Sumber: Kompas.com | Editor: Yudho Winarto
KONTAN.CO.ID - JAKARTA. Musisi Ahmad Dhani divonis hukuman penjara 1 tahun 6 bulan pada Senin (28/1) lalu, setelah didakwa melanggar Undang-Undang Informasi dan Transaksi Elektronik (ITE) atas twitnya pada 2017 yang dinilai menyebarkan kebencian dan permusuhan.
Hakim menilai Ahmad Dhani melanggar Pasal 45A Ayat 2 juncto Pasal 28 Ayat 2 Undang-Undang Nomor 19 Tahun 2016 tentang Informasi dan Transaksi Elektronik juncto Pasal 55 Ayat 1 KUHP.
Namun, Ahmad Dhani bukan satu-satunya orang yang terjerat hukum akibat dinilai melanggar aturan hukum dalam UU ITE. Selama ini, banyak yang terjerat sejumlah pasal dalam UU ITE yang disebut sebagai pasal karet.
Hal ini membuat undang-undang ini riskan dijadikan alat untuk mengkriminalisasi pihak lain. Sejak disahkan pada masa kepemimpinan Presiden Susilo Bambang Yudhoyono pada April 2008, sejumlah nama pernah tersandung hukum hingga merasakan dinginnya tembok tahanan.
Berikut paparannya:
Prita Mulyasari
Terdakwa kasus pencemaran nama baik RS Omni, Prita Mulyasari, mengucapkan terima kasih atas simpati warga yang menemuinya di Kawasan Sabang, Jakarta Pusat, saat ia menunggu mobil yang akan menghantarkannya menuju salah satu stasiun televisi swasta, Senin (11/7).

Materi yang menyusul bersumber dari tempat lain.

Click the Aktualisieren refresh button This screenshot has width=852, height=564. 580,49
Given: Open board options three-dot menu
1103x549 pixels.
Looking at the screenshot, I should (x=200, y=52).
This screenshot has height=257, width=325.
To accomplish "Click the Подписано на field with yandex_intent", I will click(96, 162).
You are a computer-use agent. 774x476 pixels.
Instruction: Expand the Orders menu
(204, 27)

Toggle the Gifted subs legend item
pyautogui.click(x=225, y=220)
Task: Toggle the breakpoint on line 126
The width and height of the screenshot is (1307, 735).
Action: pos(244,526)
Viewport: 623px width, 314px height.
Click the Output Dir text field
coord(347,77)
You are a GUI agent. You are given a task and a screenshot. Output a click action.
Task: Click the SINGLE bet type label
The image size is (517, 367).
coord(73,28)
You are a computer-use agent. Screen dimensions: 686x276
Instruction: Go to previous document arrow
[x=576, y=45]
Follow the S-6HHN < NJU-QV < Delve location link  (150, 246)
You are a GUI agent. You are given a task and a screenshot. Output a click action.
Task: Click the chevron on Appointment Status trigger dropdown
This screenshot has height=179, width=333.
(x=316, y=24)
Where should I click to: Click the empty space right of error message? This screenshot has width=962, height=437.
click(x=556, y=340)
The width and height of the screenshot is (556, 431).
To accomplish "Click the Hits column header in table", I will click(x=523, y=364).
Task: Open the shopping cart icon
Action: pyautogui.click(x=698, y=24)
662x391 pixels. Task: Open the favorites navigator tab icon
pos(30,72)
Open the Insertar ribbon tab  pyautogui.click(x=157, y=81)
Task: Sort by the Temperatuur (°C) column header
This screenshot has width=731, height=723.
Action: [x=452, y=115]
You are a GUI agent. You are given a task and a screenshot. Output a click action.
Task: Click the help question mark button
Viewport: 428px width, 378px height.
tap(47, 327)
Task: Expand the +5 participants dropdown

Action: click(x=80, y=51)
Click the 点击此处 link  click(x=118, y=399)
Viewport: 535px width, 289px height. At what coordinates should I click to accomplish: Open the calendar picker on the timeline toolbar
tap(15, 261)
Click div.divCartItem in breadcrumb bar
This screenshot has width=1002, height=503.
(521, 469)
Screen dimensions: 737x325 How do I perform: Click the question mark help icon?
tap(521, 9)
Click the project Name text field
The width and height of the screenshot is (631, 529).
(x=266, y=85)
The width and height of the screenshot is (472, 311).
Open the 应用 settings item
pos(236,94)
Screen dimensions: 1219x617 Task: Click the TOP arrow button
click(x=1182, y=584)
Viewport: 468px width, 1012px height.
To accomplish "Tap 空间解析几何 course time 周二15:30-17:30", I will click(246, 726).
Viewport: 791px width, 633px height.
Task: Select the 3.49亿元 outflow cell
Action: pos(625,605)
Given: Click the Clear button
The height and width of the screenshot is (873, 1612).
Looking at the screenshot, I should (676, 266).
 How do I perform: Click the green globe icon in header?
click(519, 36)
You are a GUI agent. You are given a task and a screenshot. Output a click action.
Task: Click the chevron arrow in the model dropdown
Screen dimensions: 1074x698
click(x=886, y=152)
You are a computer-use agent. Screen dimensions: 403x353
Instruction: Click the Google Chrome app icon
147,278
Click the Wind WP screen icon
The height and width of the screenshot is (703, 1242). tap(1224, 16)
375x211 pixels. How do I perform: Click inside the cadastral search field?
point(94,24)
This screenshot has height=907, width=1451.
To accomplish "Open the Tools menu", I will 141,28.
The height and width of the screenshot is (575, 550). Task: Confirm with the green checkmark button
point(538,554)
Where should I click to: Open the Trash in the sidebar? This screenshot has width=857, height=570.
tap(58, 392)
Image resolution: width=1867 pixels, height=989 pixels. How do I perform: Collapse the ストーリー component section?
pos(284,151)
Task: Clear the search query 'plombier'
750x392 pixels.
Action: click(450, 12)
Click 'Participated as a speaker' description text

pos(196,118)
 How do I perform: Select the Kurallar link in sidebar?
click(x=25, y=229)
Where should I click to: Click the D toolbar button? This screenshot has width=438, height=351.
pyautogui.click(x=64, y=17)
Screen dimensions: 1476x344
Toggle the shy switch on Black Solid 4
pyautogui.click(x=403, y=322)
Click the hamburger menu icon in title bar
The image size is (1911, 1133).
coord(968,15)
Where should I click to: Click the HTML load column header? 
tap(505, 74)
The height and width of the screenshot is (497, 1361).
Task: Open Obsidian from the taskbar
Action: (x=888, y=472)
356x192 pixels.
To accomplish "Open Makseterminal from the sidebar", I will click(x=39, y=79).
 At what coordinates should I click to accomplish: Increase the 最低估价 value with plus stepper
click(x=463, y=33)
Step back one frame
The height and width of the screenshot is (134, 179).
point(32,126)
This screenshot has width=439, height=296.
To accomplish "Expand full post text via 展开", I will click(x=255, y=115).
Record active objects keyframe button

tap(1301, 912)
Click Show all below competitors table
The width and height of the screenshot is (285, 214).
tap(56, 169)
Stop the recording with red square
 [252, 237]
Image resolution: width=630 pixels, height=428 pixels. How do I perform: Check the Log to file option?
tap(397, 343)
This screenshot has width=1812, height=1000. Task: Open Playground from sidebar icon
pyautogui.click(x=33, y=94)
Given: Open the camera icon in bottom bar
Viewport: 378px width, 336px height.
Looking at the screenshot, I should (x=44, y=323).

Walaupun hanya bisa pasrah, paska Mahkamah Agung memenangkan gugatan pidana jaksa penuntut umum, Prita masih berharap tidak ada penahanan terhadap dirinya.
Prita Mulyasari menjadi sosok pertama yang dikenal publik karena terjerat UU ITE. Prita merupakan seorang ibu dua anak asal Tangerang.
Ia menuliskan surat elektronik tentang ketidakpuasannya saat menjalani pelayanan kesehatan di RS Omni Internasional. Tulisannya tersebar luas di internet, dari milis ke milis.
Atas kejadian itu, pihak rumah sakit merasa dicemarkan nama baiknya hingga melaporkan ke pihak kepolisian. Pihak RS melayangkan dua gugatan, pidana dan perdata kepada Prita pada September 2008.
Prita pun sempat dijatuhi vonis hukuman 6 bulan penjara juga denda lebih dari Rp 204 juta oleh Pengadilan Negeri (PN) Tangerang dan Pengadilan Tinggi Banten.
Prita divonis melanggar Pasal 45 ayat (1) jo Pasal 27 ayat (3) UU Nomor 11 Tahun 2008 tentang Informasi dan Transaksi Elektronik (UU ITE), Pasal 310 Ayat (2) KUHP, atau Pasal 311 Ayat (1) KUHP.
Setelah menempuh jalan panjang, hingga Peninjauan Kembali (PK) di Mahkamah Agung, akhirnya pada 17 September 2012 Prita dinyatakan tidak bersalah dan tidak terbukti melakukan pencemaran nama baik yang dituduhkan.
Dengan putusan ini, vonis yang dijatuhkan oleh PN Tangerang dan Pengadilan Tinggi Banten gugur.